Luz de luna: Deliberadas perfecciones

  1. Es claro que Chiron, el protagonista de Luz de luna –la sorpresiva ganadora del Óscar a la mejor película– no sabe quién es. Luego de una hora y 50 minutos de narración es claro que, nosotros, los espectadores, tampoco.

 

  1. Contribuyen a nuestra incertidumbre algunos gestos deliberados de la película: por ejemplo, su organización narrativa, que no es descriptiva sino elíptica. Porque lo que vemos en Luz de luna son tres relatos o, más bien, escenas de tres momentos de la vida de Chiron, que cambia en ellos de cara y de mirada y de voz y de caminar.

 

  1. Tres personajes con el nombre de uno: El niño de grandes ojos del primer relato se convierte en el flaco y alto adolescente de ojos rasgados del segundo, que en el tercero deviene una mole de músculos y dientes de oro.

 

  1. Las discontinuidades cuasi fantásticas del personaje central de Luz de luna se establecen sobre un naturalismo de fondo, extremo: si algo está claro es que los tres personajes llamados «Chiron» comparten la «tragedia» de ser negros, pobres y gays. Es por eso que quizá no sepamos nada de ellos salvo el hecho de que son presas perseguidas, incapaces de relacionarse sino de formas dolorosas, siempre al borde de la violencia.

 

  1. ¿Son estos personajes algo más que sus miradas de terror? ¿A qué dedican su tiempo libre, como preguntaba Perales? ¿Qué hacen cuando no están escapando?

 

  1. Parece que Barry Jenkins, el casi primerizo director y guionista de Luz de luna, no puede decidirse entre dos modos narrativos: por un lado, las discontinuidades líricas que copia de los directores que admira (Terrence Malick, Wong Kar-wai) y que conducen, en su película, a secuencias autosuficientes y hermosas: un padre enseñando a un niño a nadar; adolescentes tocándose en una playa; dos adultos que inician o retoman una relación en un café al fin de la noche.

 

  1. Y, por el otro, una larga acumulación de determinaciones brutales, como extraídas de un folletín periodístico con el propósito de atormentar a Chiron: mala madre adicta al crack; buena madre sustituta; gran papá sustituto que es traficante de drogas (que también vende, claro, a la madre adicta); un enamorado que lo golpea en público (por presión de bulis homofóbicos); una reprimida vida adulta en la que se convierte en la mismísima imagen de aquellos que lo abusaron. ¿No es esto demasiado, incluso para una víctima tan perfecta: un chico pobre, negro y gay?
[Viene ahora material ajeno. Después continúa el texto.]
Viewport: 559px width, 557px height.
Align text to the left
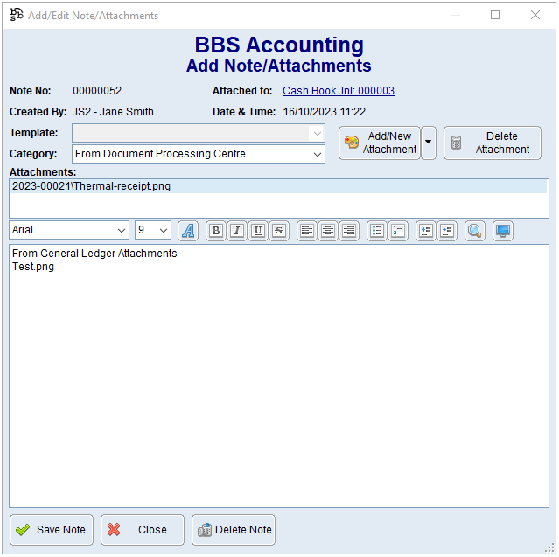click(x=307, y=231)
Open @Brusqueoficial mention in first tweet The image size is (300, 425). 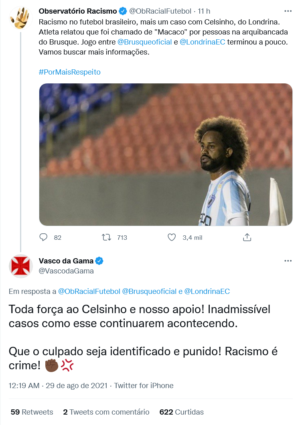point(144,42)
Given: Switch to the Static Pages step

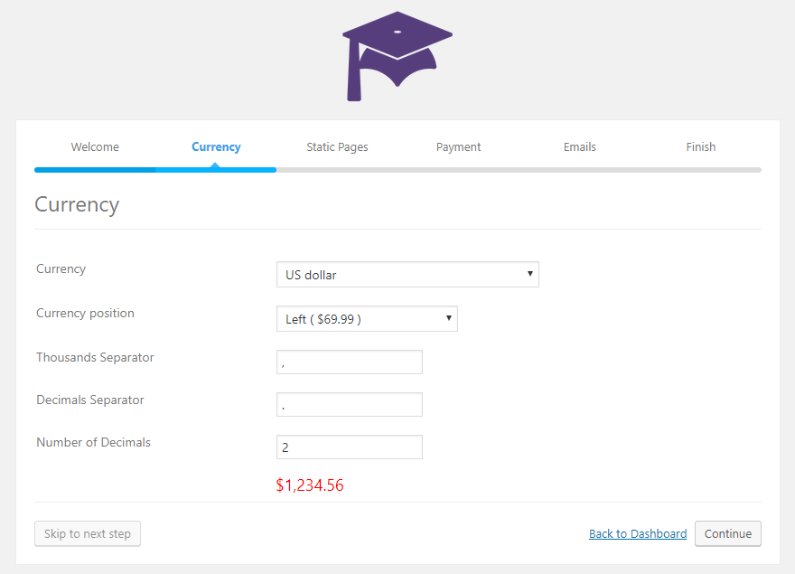Looking at the screenshot, I should point(337,146).
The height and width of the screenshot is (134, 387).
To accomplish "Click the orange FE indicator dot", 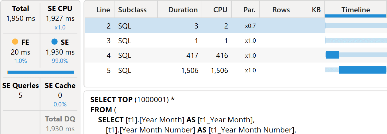I will pyautogui.click(x=15, y=41).
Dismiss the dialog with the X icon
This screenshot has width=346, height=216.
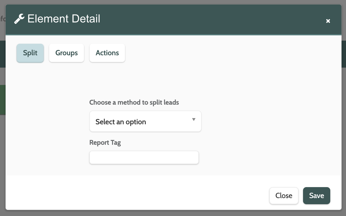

Y, lo que importa más, ¿no es un confusión desafortunada pensar que los modos de Wong Kar-wai pueden servir para contar otra vez Precious o Los olvidados?

 

  1. Jenkins parece tener una fe: que se puede narrar la misma historia de otra manera y que, al hacerlo, la historia cambiará. Pero creo que esa es una esperanza académica, de cinéfilo de festival.

 

  1. Poco importa que aquí la cámara se acerque a sus personajes en una perfecta intimidad formal, o que la luz de Miami sea reproducida en toda su gloria tropical, o que algunos actores secundarios (el estupendo Mahershala Ali) añadan a sus personajes matices y riquezas ausentes en el guión. Y menos relevantes aún son esas ansiosas lecturas que hacen de los vacíos narrativos de la película una invitación a otros lugares comunes, ya teóricos: que no sabemos quién es Chiron porque él, definido violentamente desde afuera, tampoco lo sabe; que el personaje es siempre otro porque los modelos de masculinidad en la cultura afroamericana son así de represivos y esquizofrénicos; que la idea de la «luz de la luna» –en la que «todos los afrodescendientes son azules», explica alguien en la película– anuncia ya la construcción de un personaje que es uno y muchos, individuo y alegoría. No: lo que hay es la misma historia, la de una serie de gruesos estereotipos que acabaron, extraviados, en una película hecha para los críticos.

 

  1. Pocos consensos tan unánimes como el que rodea a Luz de luna. Los sitios Rotten Tomatoes y Metacritic, que tabulan y generalizan las calificaciones del jet set del periodismo cinematográfico angloamericano, le dan un 98 y 99 sobre 100. O sea: sólo uno o dos de cien críticos no piensan (o no pensaron) que esta es una película perfecta. Y sin duda lo es, pero su perfección no es ni narrativa ni cinematográfica sino cultural: es la película perfecta, sobre el tema perfecto, en el momento perfecto, para un perfecto público de críticos. Es dudoso que sobreviva a tantas perfecciones.